§ **ABOUT THIS TASK**
All lines from the one including "Cancel the 306 967 order using its orange X" to the bottom of the entries below should be repeated exactly, both ends kept.

Stored data
BEGIN

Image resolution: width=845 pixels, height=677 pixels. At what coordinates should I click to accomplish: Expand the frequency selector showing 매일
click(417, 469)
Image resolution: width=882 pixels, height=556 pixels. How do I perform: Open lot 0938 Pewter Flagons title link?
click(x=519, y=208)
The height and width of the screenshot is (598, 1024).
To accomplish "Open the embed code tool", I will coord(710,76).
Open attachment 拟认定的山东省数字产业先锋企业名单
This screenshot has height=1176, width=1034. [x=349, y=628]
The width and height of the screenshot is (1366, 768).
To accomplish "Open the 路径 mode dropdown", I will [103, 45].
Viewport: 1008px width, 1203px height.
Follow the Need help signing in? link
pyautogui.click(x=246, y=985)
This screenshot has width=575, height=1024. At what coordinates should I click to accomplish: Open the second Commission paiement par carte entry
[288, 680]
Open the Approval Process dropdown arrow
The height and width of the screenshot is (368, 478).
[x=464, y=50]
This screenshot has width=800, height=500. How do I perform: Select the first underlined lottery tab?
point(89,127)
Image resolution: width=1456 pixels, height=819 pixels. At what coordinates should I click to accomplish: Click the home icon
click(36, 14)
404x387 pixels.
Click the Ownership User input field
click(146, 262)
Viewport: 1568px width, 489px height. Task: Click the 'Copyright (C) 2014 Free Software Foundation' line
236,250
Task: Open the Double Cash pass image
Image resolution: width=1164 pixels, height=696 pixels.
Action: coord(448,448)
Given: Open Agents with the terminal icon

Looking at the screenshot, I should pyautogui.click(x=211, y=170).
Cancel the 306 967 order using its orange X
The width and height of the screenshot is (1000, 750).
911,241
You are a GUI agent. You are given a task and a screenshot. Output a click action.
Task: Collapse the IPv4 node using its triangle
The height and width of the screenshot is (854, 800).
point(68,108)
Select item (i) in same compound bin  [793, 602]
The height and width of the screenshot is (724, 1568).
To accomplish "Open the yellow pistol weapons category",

END

§ **FINISHED EXERCISE**
Cancel the 306 967 order using its orange X
The width and height of the screenshot is (1000, 750).
911,241
You are a GUI agent. You are given a task and a screenshot. Output a click action.
Task: Collapse the IPv4 node using its triangle
The height and width of the screenshot is (854, 800).
point(68,108)
Select item (i) in same compound bin  [793, 602]
The height and width of the screenshot is (724, 1568).
To accomplish "Open the yellow pistol weapons category",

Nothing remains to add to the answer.